## Exercise description:
Print the data once more, exactly as supplied.

## Information:
....
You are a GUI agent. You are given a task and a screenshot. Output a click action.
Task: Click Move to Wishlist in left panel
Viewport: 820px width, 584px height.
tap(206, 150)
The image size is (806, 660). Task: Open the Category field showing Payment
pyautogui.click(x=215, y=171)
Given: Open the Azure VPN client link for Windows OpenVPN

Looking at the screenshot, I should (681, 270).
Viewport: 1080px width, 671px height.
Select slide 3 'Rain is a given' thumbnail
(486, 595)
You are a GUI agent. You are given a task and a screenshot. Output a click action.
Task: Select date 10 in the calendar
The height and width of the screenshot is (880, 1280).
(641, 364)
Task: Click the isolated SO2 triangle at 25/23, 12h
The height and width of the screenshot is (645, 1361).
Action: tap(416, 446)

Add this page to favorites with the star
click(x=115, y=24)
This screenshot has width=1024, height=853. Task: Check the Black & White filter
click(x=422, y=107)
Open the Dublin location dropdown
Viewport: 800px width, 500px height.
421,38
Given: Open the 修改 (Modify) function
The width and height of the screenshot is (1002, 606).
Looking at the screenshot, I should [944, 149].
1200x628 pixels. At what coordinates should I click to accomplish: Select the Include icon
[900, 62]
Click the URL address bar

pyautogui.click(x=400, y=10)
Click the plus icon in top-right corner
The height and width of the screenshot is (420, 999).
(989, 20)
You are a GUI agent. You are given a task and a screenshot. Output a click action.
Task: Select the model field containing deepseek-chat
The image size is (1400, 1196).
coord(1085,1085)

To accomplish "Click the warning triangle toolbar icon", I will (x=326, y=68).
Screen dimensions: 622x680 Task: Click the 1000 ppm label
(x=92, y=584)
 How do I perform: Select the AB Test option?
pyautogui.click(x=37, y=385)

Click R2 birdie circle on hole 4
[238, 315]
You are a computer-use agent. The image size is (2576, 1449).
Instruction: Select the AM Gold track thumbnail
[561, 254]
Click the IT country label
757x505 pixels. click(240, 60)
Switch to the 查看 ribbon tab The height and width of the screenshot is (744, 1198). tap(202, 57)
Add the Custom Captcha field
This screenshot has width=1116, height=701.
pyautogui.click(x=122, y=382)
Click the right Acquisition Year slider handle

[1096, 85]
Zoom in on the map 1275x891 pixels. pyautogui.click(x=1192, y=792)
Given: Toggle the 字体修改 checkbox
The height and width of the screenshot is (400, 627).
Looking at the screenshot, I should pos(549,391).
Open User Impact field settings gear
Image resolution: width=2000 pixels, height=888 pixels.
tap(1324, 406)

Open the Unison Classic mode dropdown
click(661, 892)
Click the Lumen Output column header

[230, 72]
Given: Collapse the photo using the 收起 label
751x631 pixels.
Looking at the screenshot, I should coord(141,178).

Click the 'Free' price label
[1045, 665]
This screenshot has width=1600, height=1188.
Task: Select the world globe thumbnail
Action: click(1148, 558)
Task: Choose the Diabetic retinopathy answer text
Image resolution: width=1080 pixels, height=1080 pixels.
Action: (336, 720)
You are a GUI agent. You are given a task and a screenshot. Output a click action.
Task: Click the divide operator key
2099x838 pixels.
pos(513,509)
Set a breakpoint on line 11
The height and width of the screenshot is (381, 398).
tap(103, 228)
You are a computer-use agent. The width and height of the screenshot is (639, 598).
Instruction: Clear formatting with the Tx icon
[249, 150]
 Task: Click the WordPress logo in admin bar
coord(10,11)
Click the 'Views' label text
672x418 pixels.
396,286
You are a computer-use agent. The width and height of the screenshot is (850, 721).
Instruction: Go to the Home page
....
## Response:
You are a GUI agent. You are given a task and a screenshot. Output a click action.
Task: Click Move to Wishlist in left panel
Viewport: 820px width, 584px height.
tap(206, 150)
The image size is (806, 660). Task: Open the Category field showing Payment
pyautogui.click(x=215, y=171)
Given: Open the Azure VPN client link for Windows OpenVPN

Looking at the screenshot, I should (681, 270).
Viewport: 1080px width, 671px height.
Select slide 3 'Rain is a given' thumbnail
(486, 595)
You are a GUI agent. You are given a task and a screenshot. Output a click action.
Task: Select date 10 in the calendar
The height and width of the screenshot is (880, 1280).
(641, 364)
Task: Click the isolated SO2 triangle at 25/23, 12h
The height and width of the screenshot is (645, 1361).
Action: tap(416, 446)

Add this page to favorites with the star
click(x=115, y=24)
This screenshot has width=1024, height=853. Task: Check the Black & White filter
click(x=422, y=107)
Open the Dublin location dropdown
Viewport: 800px width, 500px height.
421,38
Given: Open the 修改 (Modify) function
The width and height of the screenshot is (1002, 606).
Looking at the screenshot, I should [944, 149].
1200x628 pixels. At what coordinates should I click to accomplish: Select the Include icon
[900, 62]
Click the URL address bar

pyautogui.click(x=400, y=10)
Click the plus icon in top-right corner
The height and width of the screenshot is (420, 999).
(989, 20)
You are a GUI agent. You are given a task and a screenshot. Output a click action.
Task: Select the model field containing deepseek-chat
The image size is (1400, 1196).
coord(1085,1085)

To accomplish "Click the warning triangle toolbar icon", I will (x=326, y=68).
Screen dimensions: 622x680 Task: Click the 1000 ppm label
(x=92, y=584)
 How do I perform: Select the AB Test option?
pyautogui.click(x=37, y=385)

Click R2 birdie circle on hole 4
[238, 315]
You are a computer-use agent. The image size is (2576, 1449).
Instruction: Select the AM Gold track thumbnail
[561, 254]
Click the IT country label
757x505 pixels. click(240, 60)
Switch to the 查看 ribbon tab The height and width of the screenshot is (744, 1198). tap(202, 57)
Add the Custom Captcha field
This screenshot has width=1116, height=701.
pyautogui.click(x=122, y=382)
Click the right Acquisition Year slider handle

[1096, 85]
Zoom in on the map 1275x891 pixels. pyautogui.click(x=1192, y=792)
Given: Toggle the 字体修改 checkbox
The height and width of the screenshot is (400, 627).
Looking at the screenshot, I should pos(549,391).
Open User Impact field settings gear
Image resolution: width=2000 pixels, height=888 pixels.
tap(1324, 406)

Open the Unison Classic mode dropdown
click(661, 892)
Click the Lumen Output column header

[230, 72]
Given: Collapse the photo using the 收起 label
751x631 pixels.
Looking at the screenshot, I should coord(141,178).

Click the 'Free' price label
[1045, 665]
This screenshot has width=1600, height=1188.
Task: Select the world globe thumbnail
Action: click(1148, 558)
Task: Choose the Diabetic retinopathy answer text
Image resolution: width=1080 pixels, height=1080 pixels.
Action: (336, 720)
You are a GUI agent. You are given a task and a screenshot. Output a click action.
Task: Click the divide operator key
2099x838 pixels.
pos(513,509)
Set a breakpoint on line 11
The height and width of the screenshot is (381, 398).
tap(103, 228)
You are a computer-use agent. The width and height of the screenshot is (639, 598).
Instruction: Clear formatting with the Tx icon
[249, 150]
 Task: Click the WordPress logo in admin bar
coord(10,11)
Click the 'Views' label text
672x418 pixels.
396,286
You are a computer-use agent. The width and height of the screenshot is (850, 721).
Instruction: Go to the Home page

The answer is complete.